---- Available data

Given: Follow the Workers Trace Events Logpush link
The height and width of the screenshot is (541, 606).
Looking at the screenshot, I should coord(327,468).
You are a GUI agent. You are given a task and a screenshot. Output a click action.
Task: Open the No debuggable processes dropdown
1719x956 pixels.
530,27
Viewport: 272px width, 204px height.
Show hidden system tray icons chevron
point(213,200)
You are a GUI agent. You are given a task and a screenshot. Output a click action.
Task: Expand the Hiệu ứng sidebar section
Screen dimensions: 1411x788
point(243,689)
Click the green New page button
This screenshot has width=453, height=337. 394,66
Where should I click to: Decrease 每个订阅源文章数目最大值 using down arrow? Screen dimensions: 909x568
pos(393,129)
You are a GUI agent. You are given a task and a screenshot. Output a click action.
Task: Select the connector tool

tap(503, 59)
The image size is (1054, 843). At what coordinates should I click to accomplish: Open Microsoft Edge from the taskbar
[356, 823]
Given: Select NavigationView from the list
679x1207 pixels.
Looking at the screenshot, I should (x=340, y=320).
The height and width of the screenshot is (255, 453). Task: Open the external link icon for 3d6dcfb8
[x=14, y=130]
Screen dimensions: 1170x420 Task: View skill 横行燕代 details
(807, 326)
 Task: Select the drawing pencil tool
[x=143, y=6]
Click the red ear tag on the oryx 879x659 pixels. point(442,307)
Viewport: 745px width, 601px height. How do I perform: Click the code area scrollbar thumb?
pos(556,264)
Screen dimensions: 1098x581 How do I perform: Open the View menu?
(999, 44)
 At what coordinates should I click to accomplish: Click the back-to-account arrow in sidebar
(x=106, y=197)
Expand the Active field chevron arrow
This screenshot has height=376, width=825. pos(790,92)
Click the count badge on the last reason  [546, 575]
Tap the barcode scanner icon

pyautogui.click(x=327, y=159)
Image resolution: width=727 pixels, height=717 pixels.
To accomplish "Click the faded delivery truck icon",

--------

→ Aim:
Pull out every line of the records that contains the string "perform". Case counts.

→ Output for this task:
Viewport: 745px width, 601px height. How do I perform: Click the code area scrollbar thumb?
Screen dimensions: 1098x581 How do I perform: Open the View menu?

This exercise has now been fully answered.